How about passing regulations? Content creators and AI model developers may engage in a protracted tug-of-war. The Artificial Intelligence Act was adopted by the European Parliament on March 13 this year. It is regarded as the first all-inclusive horizontal legal framework for AI in history. It attempts to establish standards for data quality, accountability, transparency and human monitoring across the EU. “Cyberattacks against AI systems can leverage AI-specific assets, such as training datasets (eg data poisoning),” it acknowledges. According to Article 15 of the Act, “The technical solutions to address AI-specific vulnerabilities shall include, where appropriate, measures to prevent, detect, respond to, resolve and control for attacks trying to manipulate the training dataset (data poisoning), or pre-trained components used in training (model poisoning), inputs designed to cause the AI model to make a mistake (adversarial examples or model evasion), confidentiality attacks or model flaws.” But, with the ever-evolving technological advancement, understandably, it’s never easy to find an exhaustive list of such ‘measures’.

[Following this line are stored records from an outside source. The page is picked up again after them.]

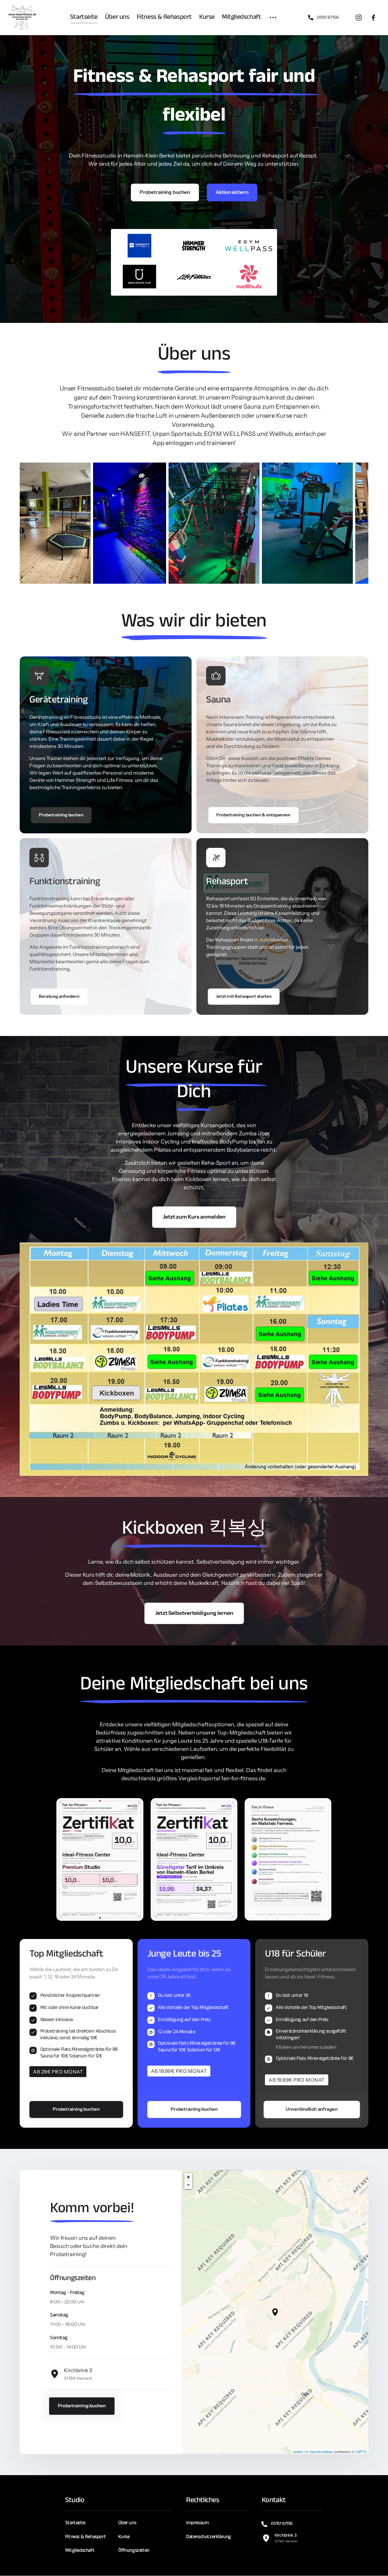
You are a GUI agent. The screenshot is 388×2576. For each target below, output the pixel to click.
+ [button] (188, 2177)
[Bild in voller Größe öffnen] (99, 1859)
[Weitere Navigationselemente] (273, 17)
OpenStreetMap (320, 2451)
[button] (275, 2312)
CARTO (361, 2451)
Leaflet (298, 2451)
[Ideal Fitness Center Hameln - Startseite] (22, 17)
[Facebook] (375, 17)
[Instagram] (361, 17)
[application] (274, 2312)
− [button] (188, 2185)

Generally speaking, data-poisoning attacks fall into four major categories. An ‘availability attack’ taints the model as a whole. A ‘targeted attack’ solely impacts a portion. For the majority of samples, the model will still function adequately, making it difficult to identify targeted attacks. A ‘subpopulation attack’ doesn’t impact the entire model. Rather, it affects subsets with comparable characteristics. Furthermore, a ‘backdoor attack’ occurs when an adversary inserts a backdoor into training samples, such as a collection of pixels in an image’s corner. This causes the model to classify items incorrectly.

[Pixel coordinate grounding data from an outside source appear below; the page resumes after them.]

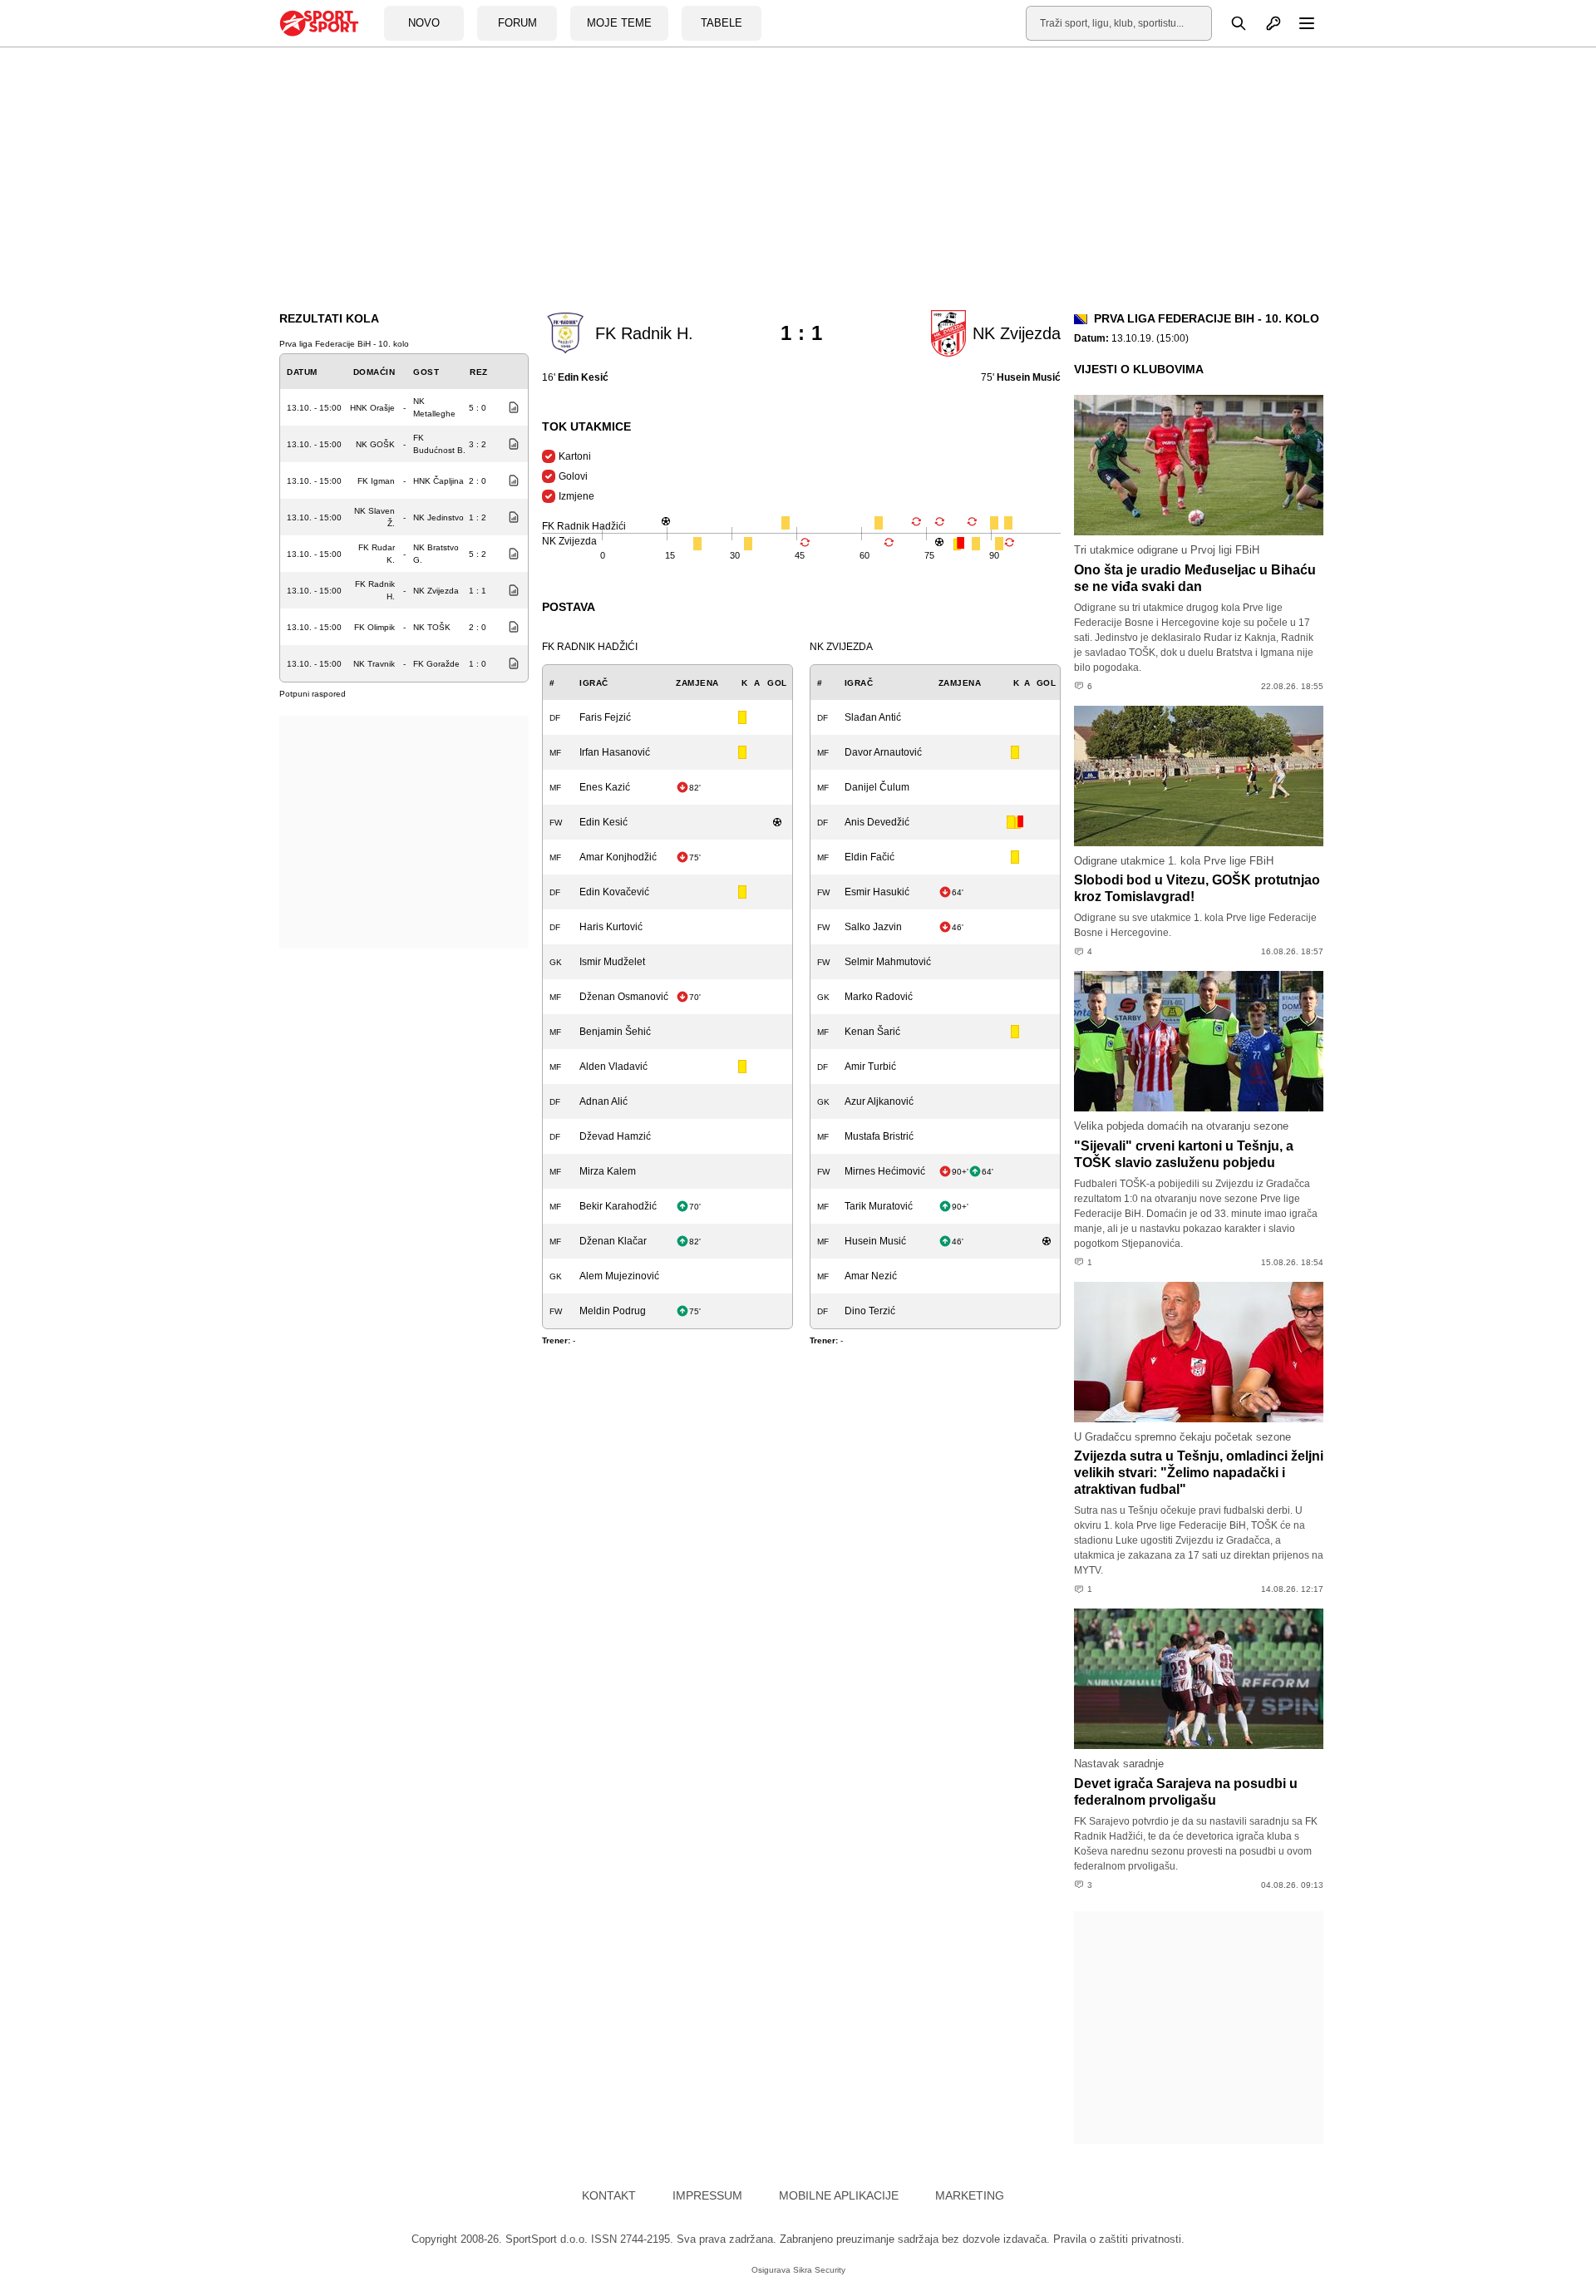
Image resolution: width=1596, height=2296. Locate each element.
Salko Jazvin (873, 927)
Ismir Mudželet (612, 962)
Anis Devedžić (877, 822)
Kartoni (575, 456)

Data anomalies can be found by using statistical models, and shifts in accuracy can be detected by using programmes like Microsoft Azure Monitor and Amazon SageMaker. Data poisoning must be prevented via a multifaceted strategy. Ensuring the integrity of the training dataset is simpler for systems that don’t require large amounts of data. The analysis grows more challenging, if not impossible, as datasets get larger. A machine learning (ML) model can be made to perceive itself as a target and fight against attacks like model poisoning by teaching it to detect efforts to alter its training data.
Overall, data poisoning highlights how AI security paradigms are changing. The attack vectors for AI and ML systems are becoming more varied, and combating these modern dangers calls for a combination of traditional cybersecurity expertise, an understanding of ML principles and ongoing innovation. It is, after all, a cat-and-mouse game, just like any security system.